Sur le fondement des articles 564 et 565 du code de procédure civile, le PRSN souligne que la société Anortep ne peut solliciter le rejet de sa créance en cause d'appel alors qu'elle a acquiescé à l'audience devant le juge-commissaire aux montants actualisés déclarés et que la demande de rejet constitue dès lors une demande nouvelle. Elle fait valoir que la demande de rejet ne constitue ni l'accessoire, ni le complément de celles formées en première instance.

Visant les articles 408 et 384 du code de procédure civile, la société Anortep expose que les dispositions relatives aux procédures collectives sont d'ordre public et que par conséquent, elle ne pouvait valablement acquiescer aux demandes du PRSN dans le cadre de la procédure de déclaration et de vérification des créances.
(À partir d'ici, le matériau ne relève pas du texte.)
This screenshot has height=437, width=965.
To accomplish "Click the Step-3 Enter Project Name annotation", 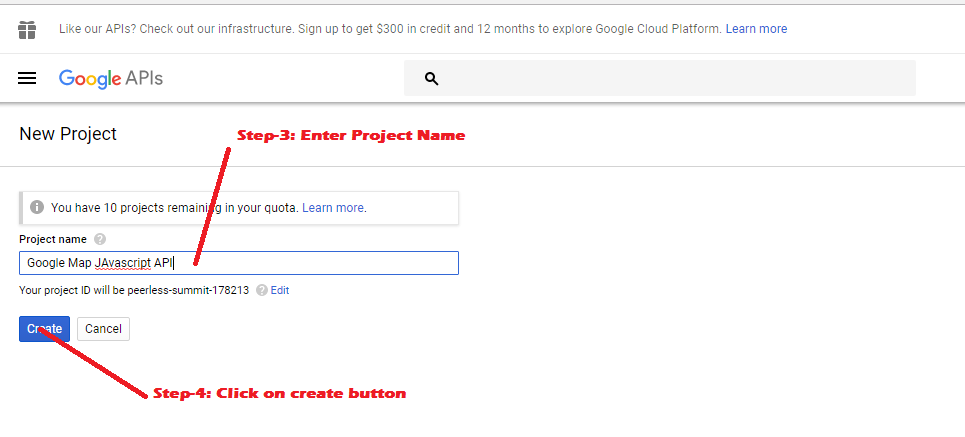I will point(351,135).
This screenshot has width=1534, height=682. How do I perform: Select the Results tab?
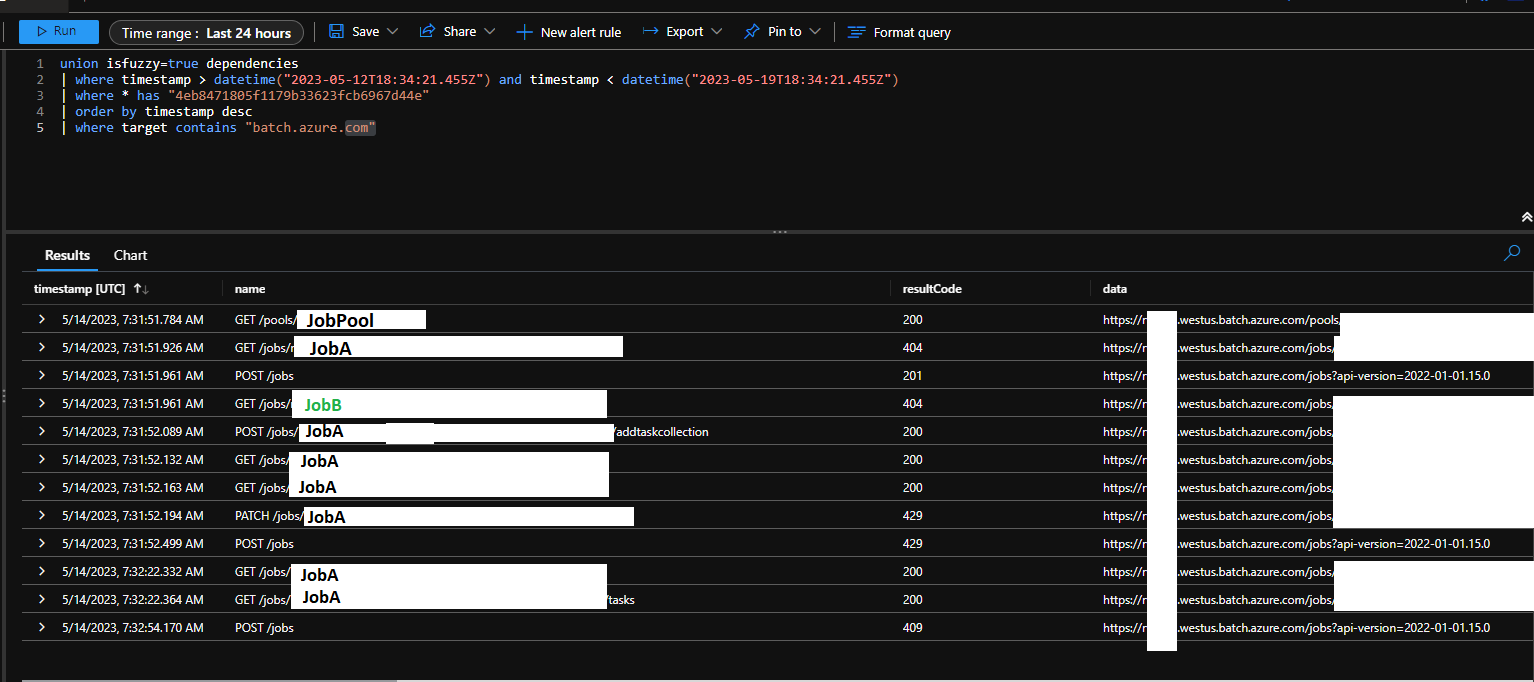point(66,255)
Elle souligne qu'aucun désistement n'a été acté et qu'elle n'a pas pu valablement acquiescer au montant actualisé en l'absence de pièces produites par le PRSN. Elle indique avoir sollicité les observations de l'URSSAF sur le montant actualisé par lettre recommandée avec demande d'accusé de réception du 22 mai 2023.

Aux termes de l'article 564 du code de procédure civile, 'à peine d'irrecevabilité relevée d'office, les parties ne peuvent soumettre à la cour de nouvelles prétentions si ce n'est pour opposer compensation, faire écarter les prétentions adverses ou faire juger les questions nées de l'intervention d'un tiers, ou de la survenance ou de la révélation d'un fait.'

En l'espèce, si la société Anortep demande pour la première fois devant la cour d'appel le rejet pur et simple de la créance déclarée par le PRSN, il apparaît que cette demande tend à faire écarter les prétentions de ce dernier.
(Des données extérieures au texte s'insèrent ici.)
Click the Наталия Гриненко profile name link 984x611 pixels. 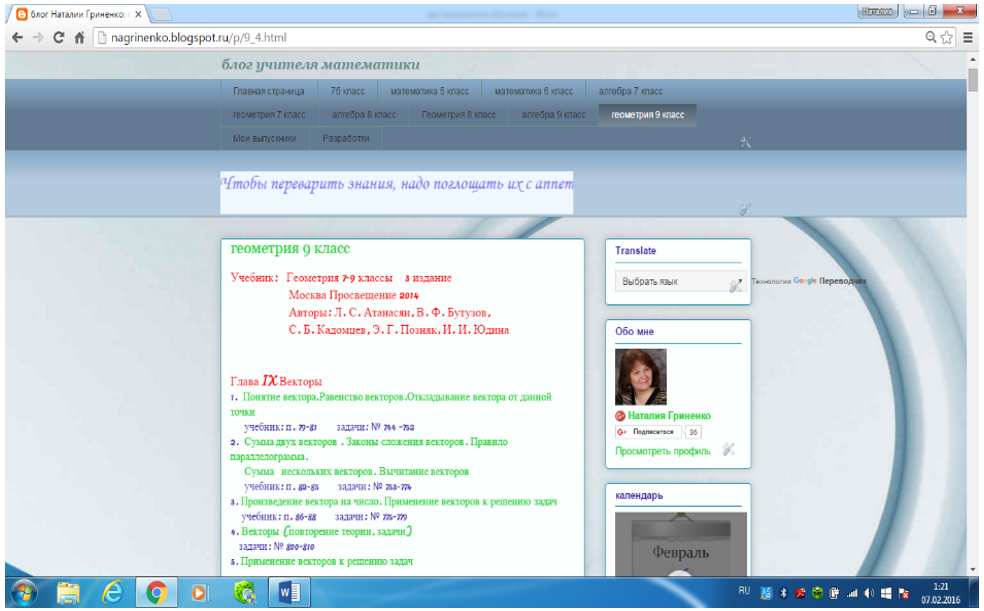(x=669, y=416)

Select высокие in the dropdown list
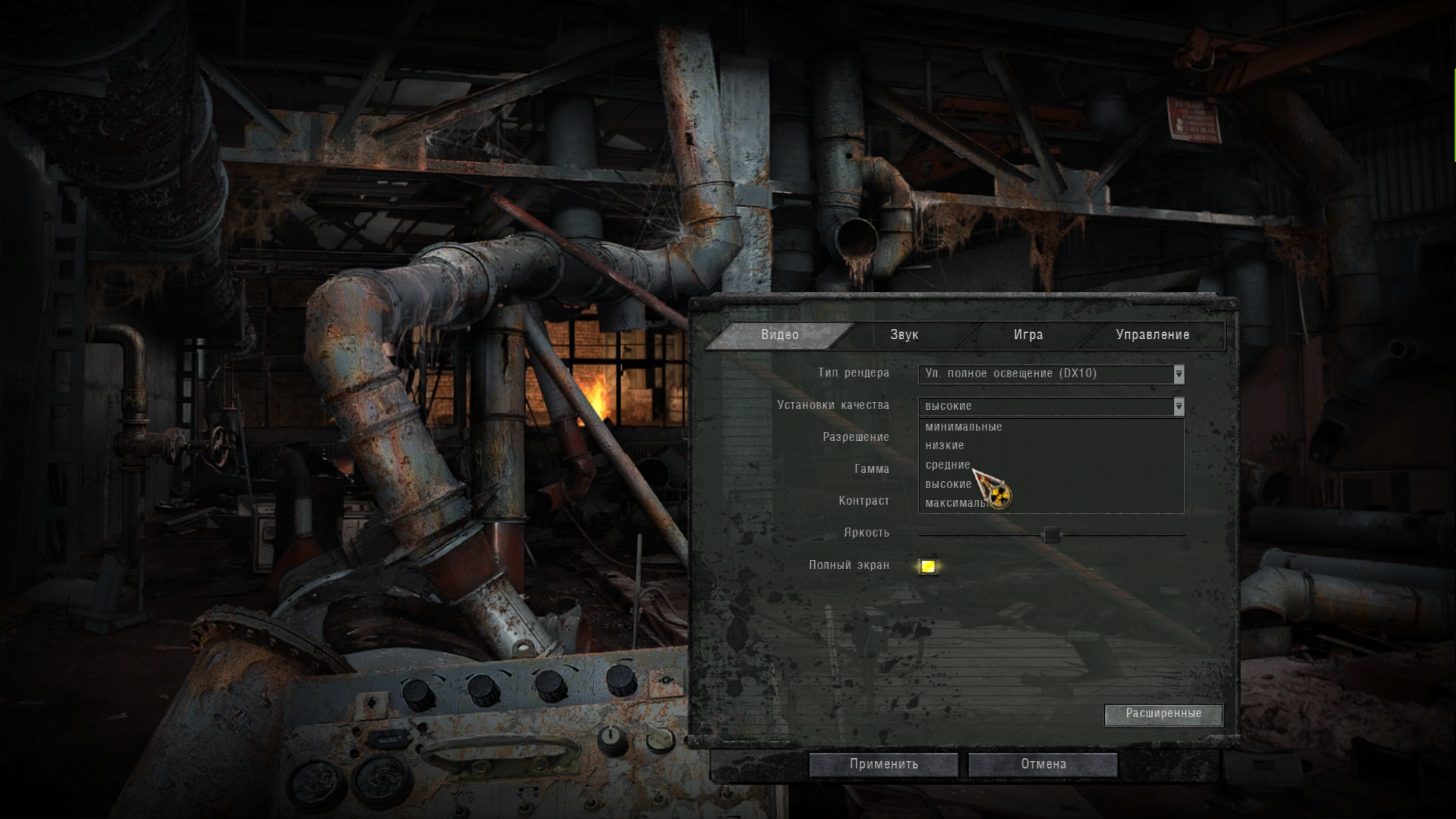click(948, 484)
Dès lors, il n'y aura pas lieu de considérer que cette demande est irrecevable comme nouvelle.

Sur l'acquiescement

Pour fixer au passif de la procédure la créance du PRSN, le juge-commissaire a fait mention des montants déclarés initialement, de la contestation de la société Anortep ne se reconnaissant débitrice que de la somme de 28 847 euros, des montants actualisés déclarés par le PRSN et de l'acquiescement de la société Anortep à ces montants actualisés lors de l'audience.
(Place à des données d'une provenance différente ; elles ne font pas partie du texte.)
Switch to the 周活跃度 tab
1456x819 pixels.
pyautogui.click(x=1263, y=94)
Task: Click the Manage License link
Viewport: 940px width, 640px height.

Au visa des articles 408 et 410 du code de procédure civile, le PRSN souligne que l'ordonnance querellée mentionne que la société Anortep a acquiescé aux montants actualisés qu'il a déclarés à l'audience devant le juge-commissaire. Il expose que cet acquiescement fait obstacle à ce qu'elle conteste désormais sa créance. Il fait valoir que le conseiller de la mise en état a précisé que l'ordre public attaché à la procédure de déclaration de créances interdisait de se prévaloir de l'acquiescement uniquement au stade de la recevabilité de l'appel. Il indique que la société Anortep était représentée par son représentant légal et son conseil lors de l'audience devant le juge-commissaire et que l'acquiescement a été formé en parfaite connaissance de cause. Il en conclut que les demandes de la société Anortep en appel sont irrecevables. Sur le fond, il expose que les sommes réclamées au titre de la TVA, du prélèvement à la source et de la CFE sont reprises dans les avis de mise en recouvrement, qui valent titre exécutoire en application de l'article L.252A du livre des procédures fiscales et qu'il a produits dans le délai légal au mandataire judiciaire.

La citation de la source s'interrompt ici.